By cycling the TAP controller through the necessary states, data can also be shifted out of the various registers to
verify the current ispPAC-POWR1208 configuration. Instructions exist to access all data registers and perform
internal control operations.
For compatibility between compliant devices, two data registers are mandated by the IEEE 1149.1 specification.
Other registers are functionally specified, but inclusion is strictly optional. Finally, there are provisions for optional
user data registers that are defined by the manufacturer. The two required registers are the bypass and boundary-
scan registers.

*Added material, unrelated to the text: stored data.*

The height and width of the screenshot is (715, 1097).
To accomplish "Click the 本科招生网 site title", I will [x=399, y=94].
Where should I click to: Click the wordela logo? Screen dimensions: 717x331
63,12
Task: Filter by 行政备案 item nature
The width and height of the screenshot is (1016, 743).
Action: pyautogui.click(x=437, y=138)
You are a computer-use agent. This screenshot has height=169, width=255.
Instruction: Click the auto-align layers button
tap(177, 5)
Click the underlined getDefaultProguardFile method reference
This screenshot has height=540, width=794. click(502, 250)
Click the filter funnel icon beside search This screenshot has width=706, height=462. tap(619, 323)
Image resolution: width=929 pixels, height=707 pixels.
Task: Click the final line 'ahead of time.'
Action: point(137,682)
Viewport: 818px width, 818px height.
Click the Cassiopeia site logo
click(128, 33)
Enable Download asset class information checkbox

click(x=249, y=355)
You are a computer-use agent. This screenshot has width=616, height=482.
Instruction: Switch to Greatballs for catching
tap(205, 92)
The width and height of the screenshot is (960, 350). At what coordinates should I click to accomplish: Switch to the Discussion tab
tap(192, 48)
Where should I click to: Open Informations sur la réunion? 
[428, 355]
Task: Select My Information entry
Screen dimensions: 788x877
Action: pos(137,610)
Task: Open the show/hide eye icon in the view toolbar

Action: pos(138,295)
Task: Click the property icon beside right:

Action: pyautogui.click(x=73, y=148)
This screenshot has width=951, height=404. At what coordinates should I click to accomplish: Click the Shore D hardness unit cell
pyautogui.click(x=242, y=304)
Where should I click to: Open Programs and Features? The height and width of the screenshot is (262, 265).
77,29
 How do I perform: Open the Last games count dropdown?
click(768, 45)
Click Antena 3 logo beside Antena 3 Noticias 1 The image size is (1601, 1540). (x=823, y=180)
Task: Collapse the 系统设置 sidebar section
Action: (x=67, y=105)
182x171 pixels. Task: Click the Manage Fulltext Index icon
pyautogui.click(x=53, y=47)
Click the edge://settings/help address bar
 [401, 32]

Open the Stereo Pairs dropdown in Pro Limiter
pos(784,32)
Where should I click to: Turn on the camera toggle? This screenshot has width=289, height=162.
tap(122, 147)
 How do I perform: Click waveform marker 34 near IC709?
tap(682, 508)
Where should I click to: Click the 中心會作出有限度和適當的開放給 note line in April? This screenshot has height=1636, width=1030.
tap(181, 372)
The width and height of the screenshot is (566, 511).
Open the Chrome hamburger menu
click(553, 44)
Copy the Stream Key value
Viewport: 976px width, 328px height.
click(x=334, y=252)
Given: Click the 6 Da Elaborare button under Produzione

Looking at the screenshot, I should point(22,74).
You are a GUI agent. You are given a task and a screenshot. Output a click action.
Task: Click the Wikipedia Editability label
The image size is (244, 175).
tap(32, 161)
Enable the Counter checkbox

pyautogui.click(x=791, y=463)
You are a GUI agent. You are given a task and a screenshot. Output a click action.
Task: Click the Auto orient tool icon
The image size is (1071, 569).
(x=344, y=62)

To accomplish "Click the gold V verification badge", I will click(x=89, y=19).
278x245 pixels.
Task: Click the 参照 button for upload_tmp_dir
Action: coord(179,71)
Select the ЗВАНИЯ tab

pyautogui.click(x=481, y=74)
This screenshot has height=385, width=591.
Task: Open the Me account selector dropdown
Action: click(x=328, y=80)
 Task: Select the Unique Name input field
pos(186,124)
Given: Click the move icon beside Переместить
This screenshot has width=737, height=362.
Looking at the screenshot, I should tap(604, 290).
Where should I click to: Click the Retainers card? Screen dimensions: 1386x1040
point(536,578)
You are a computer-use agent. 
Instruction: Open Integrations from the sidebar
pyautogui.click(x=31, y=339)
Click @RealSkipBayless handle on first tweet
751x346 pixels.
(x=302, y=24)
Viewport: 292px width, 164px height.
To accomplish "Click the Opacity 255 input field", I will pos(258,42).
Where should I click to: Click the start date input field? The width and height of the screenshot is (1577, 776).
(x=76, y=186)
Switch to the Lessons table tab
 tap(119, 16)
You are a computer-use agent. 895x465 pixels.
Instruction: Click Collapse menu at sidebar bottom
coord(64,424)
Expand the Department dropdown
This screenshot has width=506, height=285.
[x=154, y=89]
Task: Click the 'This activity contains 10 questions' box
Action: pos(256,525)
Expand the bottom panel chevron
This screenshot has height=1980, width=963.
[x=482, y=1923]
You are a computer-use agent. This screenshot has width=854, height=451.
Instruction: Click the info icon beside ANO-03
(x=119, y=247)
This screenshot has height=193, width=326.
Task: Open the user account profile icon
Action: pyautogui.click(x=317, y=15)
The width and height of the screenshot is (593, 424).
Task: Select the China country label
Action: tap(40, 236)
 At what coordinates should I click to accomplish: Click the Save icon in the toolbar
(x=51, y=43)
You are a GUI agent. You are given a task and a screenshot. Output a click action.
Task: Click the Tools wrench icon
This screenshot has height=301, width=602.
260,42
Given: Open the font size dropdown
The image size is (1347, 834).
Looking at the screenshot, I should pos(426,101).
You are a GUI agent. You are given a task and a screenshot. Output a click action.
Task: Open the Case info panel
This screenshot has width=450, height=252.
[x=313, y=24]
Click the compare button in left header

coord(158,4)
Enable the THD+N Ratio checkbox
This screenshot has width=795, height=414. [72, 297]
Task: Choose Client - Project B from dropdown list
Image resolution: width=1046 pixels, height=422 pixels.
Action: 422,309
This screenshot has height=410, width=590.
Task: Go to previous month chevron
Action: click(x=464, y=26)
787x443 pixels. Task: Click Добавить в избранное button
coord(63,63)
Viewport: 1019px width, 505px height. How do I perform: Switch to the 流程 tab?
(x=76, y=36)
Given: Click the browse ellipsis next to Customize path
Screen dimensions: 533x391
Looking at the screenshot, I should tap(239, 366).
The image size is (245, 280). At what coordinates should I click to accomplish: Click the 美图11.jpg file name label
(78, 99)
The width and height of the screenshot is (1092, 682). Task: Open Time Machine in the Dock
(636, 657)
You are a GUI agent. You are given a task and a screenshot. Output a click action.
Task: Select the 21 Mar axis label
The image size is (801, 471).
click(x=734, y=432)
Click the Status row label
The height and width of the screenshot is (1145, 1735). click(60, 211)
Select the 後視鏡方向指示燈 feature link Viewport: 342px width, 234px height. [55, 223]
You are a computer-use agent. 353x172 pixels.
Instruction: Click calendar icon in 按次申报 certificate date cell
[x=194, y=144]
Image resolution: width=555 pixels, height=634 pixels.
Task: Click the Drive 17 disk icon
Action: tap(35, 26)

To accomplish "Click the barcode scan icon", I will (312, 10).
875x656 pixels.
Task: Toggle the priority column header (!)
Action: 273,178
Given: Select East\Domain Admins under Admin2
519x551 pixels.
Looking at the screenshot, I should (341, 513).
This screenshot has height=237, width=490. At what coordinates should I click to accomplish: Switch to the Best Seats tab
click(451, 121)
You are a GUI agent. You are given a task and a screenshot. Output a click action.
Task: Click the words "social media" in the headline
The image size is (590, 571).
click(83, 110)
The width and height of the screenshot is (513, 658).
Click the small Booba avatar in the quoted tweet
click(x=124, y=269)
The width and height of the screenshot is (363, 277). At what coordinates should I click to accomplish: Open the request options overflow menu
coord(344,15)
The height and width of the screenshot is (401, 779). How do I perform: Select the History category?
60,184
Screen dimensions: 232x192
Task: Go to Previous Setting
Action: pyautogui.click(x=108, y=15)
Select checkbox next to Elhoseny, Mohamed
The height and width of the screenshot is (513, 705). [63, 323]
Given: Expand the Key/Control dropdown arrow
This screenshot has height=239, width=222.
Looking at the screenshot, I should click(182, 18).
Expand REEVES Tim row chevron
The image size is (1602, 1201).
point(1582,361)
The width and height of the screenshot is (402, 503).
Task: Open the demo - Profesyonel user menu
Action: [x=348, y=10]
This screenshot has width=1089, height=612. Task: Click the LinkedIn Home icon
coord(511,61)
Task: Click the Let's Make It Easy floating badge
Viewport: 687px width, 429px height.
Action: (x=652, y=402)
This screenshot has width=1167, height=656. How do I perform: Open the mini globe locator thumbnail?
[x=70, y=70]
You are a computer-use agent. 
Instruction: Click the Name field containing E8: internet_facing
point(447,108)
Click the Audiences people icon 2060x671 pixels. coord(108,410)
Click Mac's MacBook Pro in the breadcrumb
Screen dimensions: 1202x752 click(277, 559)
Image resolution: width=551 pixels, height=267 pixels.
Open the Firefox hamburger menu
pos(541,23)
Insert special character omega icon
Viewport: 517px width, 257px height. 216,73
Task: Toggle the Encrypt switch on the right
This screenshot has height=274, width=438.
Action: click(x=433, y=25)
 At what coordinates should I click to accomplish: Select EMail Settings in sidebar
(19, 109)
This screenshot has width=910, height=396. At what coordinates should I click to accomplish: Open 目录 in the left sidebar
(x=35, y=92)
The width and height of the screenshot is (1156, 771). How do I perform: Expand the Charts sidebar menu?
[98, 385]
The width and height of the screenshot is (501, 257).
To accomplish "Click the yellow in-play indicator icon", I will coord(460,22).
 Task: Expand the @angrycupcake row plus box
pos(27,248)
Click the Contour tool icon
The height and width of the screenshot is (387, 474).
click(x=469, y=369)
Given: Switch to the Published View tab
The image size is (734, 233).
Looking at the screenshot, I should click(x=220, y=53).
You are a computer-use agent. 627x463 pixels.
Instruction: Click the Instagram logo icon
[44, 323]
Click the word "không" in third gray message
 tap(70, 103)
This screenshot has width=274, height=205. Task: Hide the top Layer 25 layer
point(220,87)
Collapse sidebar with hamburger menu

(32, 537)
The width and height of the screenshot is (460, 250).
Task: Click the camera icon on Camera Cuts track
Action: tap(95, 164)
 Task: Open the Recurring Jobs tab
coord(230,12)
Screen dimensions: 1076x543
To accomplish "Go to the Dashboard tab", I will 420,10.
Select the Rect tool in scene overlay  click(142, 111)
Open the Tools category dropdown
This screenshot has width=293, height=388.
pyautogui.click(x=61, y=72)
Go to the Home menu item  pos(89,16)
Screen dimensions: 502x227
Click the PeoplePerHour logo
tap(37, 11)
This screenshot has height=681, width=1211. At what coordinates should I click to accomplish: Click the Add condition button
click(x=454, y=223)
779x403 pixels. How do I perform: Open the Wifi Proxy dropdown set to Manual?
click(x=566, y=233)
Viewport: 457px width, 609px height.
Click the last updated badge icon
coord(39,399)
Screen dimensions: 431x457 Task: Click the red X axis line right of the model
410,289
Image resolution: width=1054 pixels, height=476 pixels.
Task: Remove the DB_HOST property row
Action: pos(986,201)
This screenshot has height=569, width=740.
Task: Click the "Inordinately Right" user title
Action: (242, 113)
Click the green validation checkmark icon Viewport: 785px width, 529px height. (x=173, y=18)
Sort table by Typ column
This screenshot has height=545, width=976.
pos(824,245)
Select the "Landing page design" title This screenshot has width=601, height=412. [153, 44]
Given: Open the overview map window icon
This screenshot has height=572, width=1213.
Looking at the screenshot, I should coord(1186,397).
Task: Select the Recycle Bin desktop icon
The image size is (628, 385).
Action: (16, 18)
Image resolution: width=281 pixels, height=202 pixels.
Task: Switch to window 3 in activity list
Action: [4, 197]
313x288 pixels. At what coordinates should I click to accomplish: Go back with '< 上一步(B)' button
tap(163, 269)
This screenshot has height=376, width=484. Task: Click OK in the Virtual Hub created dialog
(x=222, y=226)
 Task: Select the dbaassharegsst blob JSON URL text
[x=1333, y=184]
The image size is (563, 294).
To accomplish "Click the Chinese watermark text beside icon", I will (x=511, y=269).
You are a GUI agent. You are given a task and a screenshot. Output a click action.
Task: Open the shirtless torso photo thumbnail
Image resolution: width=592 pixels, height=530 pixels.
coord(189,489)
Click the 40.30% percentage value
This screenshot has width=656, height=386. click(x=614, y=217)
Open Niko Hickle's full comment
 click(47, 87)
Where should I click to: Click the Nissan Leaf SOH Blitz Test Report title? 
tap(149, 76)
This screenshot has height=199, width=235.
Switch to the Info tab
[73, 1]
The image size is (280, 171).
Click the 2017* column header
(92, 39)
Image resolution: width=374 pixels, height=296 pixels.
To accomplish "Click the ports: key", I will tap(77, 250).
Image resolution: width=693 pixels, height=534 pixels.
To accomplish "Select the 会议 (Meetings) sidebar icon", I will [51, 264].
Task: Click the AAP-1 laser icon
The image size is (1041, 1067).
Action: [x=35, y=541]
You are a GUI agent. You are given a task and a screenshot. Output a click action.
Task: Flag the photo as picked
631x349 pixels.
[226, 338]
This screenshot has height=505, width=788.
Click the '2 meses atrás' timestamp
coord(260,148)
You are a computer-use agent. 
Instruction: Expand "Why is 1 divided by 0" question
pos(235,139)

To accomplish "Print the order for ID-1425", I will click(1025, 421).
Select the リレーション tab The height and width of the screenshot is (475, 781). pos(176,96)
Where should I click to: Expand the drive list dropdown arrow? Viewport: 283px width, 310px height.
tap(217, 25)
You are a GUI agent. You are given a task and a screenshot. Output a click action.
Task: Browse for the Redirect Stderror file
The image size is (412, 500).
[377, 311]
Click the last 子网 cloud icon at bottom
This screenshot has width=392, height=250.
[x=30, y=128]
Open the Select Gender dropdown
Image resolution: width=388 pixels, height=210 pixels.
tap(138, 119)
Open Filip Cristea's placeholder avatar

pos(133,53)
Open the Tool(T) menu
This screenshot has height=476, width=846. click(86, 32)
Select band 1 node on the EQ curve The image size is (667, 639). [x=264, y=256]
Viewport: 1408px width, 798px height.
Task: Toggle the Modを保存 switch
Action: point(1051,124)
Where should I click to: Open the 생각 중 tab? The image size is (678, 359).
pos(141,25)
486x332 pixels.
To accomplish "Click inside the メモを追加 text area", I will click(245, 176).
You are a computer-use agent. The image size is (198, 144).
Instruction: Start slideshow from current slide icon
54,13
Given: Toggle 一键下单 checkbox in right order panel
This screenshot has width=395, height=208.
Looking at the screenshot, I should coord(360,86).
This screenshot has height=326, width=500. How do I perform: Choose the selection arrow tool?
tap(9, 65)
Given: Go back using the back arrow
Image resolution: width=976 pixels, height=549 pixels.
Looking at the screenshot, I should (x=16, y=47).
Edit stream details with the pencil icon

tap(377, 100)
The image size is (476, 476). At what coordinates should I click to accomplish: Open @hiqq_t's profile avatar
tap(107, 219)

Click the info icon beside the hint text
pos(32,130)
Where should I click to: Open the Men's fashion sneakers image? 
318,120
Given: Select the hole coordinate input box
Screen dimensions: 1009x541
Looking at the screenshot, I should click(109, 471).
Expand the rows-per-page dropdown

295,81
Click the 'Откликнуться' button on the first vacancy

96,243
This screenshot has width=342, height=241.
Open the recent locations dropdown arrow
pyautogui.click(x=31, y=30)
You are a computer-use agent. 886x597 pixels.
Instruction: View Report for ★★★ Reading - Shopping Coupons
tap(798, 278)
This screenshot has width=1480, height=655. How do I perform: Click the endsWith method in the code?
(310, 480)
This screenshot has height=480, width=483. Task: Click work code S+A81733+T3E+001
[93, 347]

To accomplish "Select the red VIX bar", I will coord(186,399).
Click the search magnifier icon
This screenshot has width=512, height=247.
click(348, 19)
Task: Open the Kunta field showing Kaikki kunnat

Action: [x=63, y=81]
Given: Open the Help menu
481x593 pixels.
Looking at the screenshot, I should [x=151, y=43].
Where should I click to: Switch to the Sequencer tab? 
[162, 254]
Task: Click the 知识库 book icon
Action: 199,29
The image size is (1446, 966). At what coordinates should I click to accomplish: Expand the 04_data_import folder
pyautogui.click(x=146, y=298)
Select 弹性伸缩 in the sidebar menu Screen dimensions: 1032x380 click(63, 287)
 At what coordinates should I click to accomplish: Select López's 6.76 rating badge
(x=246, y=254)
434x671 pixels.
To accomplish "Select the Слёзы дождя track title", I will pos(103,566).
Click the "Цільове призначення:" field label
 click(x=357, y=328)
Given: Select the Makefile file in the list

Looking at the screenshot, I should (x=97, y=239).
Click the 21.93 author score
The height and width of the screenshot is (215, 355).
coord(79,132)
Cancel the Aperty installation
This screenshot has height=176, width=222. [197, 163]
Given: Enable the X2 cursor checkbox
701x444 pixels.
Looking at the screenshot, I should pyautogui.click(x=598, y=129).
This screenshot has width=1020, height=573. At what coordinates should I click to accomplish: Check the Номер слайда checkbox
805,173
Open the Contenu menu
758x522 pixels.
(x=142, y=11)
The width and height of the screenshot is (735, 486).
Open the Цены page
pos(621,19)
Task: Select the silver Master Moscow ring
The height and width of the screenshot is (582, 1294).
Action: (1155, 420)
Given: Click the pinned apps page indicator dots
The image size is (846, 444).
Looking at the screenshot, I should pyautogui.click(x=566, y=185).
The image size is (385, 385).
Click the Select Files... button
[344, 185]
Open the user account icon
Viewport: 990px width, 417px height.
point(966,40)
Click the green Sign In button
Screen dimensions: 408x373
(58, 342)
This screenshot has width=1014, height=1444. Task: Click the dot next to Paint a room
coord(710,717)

For ispPAC-POWR1208, the bypass register is a 1-bit shift register that provides a short path
through the device when boundary testing or other operations are not being performed. The ispPAC-POWR1208,
as mentioned earlier has no boundary-scan logic and therefore no boundary scan register. All instructions relating
to boundary scan operations place the ispPAC-POWR1208 in the BYPASS mode to maintain compliance with the
specification.
The optional identification (IDCODE) register described in IEEE 1149.1 is also included in the ispPAC-POWR1208.
Six additional user data registers are included in the TAP of the ispPAC-POWR1208 as shown in Figure 10. Most of
these additional registers are used to program and verify the analog configuration (CFG) and PLD bits. A status
register is also provided to read the status of the twelve analog comparators.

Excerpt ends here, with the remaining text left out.